**Goal of the exercise**
Please format the lines below as a JSON list of strings, with one string per line and blank lines left out.

..............................

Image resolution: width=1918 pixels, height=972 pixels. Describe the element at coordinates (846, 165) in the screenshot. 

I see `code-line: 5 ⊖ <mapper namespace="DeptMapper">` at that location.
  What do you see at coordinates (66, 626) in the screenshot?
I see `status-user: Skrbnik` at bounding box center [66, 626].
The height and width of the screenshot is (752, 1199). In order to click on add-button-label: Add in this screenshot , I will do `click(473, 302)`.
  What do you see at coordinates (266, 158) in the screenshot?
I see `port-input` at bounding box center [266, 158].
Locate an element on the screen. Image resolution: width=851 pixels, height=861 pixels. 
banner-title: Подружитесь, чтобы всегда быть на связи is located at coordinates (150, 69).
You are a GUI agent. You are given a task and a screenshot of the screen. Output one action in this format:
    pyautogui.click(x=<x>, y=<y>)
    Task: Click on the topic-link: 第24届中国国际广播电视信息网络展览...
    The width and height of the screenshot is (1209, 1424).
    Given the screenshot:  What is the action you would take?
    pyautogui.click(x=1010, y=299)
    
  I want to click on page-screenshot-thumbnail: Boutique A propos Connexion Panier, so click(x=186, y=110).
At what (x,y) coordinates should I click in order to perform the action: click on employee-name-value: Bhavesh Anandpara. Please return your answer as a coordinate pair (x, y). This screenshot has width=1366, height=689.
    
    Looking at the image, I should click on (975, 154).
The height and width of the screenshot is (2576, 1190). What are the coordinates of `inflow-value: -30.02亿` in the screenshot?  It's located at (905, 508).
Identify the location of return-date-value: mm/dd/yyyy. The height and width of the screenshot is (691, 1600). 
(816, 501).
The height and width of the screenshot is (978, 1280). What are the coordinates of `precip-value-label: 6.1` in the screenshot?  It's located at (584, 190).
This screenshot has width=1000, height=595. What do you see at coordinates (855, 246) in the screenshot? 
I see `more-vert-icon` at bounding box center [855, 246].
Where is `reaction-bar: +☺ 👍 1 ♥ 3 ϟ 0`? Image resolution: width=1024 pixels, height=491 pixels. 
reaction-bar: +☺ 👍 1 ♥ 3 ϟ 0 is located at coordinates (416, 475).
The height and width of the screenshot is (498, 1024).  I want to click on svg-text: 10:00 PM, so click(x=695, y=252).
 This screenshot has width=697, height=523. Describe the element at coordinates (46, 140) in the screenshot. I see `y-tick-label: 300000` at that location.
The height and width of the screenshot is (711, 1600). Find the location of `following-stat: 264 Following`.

..............................

**Task output**
[
  "Image resolution: width=1918 pixels, height=972 pixels. Describe the element at coordinates (846, 165) in the screenshot. ",
  "I see `code-line: 5 ⊖ <mapper namespace=\"DeptMapper\">` at that location.",
  "  What do you see at coordinates (66, 626) in the screenshot?",
  "I see `status-user: Skrbnik` at bounding box center [66, 626].",
  "The height and width of the screenshot is (752, 1199). In order to click on add-button-label: Add in this screenshot , I will do `click(473, 302)`.",
  "  What do you see at coordinates (266, 158) in the screenshot?",
  "I see `port-input` at bounding box center [266, 158].",
  "Locate an element on the screen. Image resolution: width=851 pixels, height=861 pixels. ",
  "banner-title: Подружитесь, чтобы всегда быть на связи is located at coordinates (150, 69).",
  "You are a GUI agent. You are given a task and a screenshot of the screen. Output one action in this format:",
  "    pyautogui.click(x=<x>, y=<y>)",
  "    Task: Click on the topic-link: 第24届中国国际广播电视信息网络展览...",
  "    The width and height of the screenshot is (1209, 1424).",
  "    Given the screenshot:  What is the action you would take?",
  "    pyautogui.click(x=1010, y=299)",
  "  I want to click on page-screenshot-thumbnail: Boutique A propos Connexion Panier, so click(x=186, y=110).",
  "At what (x,y) coordinates should I click in order to perform the action: click on employee-name-value: Bhavesh Anandpara. Please return your answer as a coordinate pair (x, y). This screenshot has width=1366, height=689.",
  "    Looking at the image, I should click on (975, 154).",
  "The height and width of the screenshot is (2576, 1190). What are the coordinates of `inflow-value: -30.02亿` in the screenshot?  It's located at (905, 508).",
  "Identify the location of return-date-value: mm/dd/yyyy. The height and width of the screenshot is (691, 1600). ",
  "(816, 501).",
  "The height and width of the screenshot is (978, 1280). What are the coordinates of `precip-value-label: 6.1` in the screenshot?  It's located at (584, 190).",
  "This screenshot has width=1000, height=595. What do you see at coordinates (855, 246) in the screenshot? ",
  "I see `more-vert-icon` at bounding box center [855, 246].",
  "Where is `reaction-bar: +☺ 👍 1 ♥ 3 ϟ 0`? Image resolution: width=1024 pixels, height=491 pixels. ",
  "reaction-bar: +☺ 👍 1 ♥ 3 ϟ 0 is located at coordinates (416, 475).",
  "The height and width of the screenshot is (498, 1024).  I want to click on svg-text: 10:00 PM, so click(x=695, y=252).",
  " This screenshot has width=697, height=523. Describe the element at coordinates (46, 140) in the screenshot. I see `y-tick-label: 300000` at that location.",
  "The height and width of the screenshot is (711, 1600). Find the location of `following-stat: 264 Following`."
]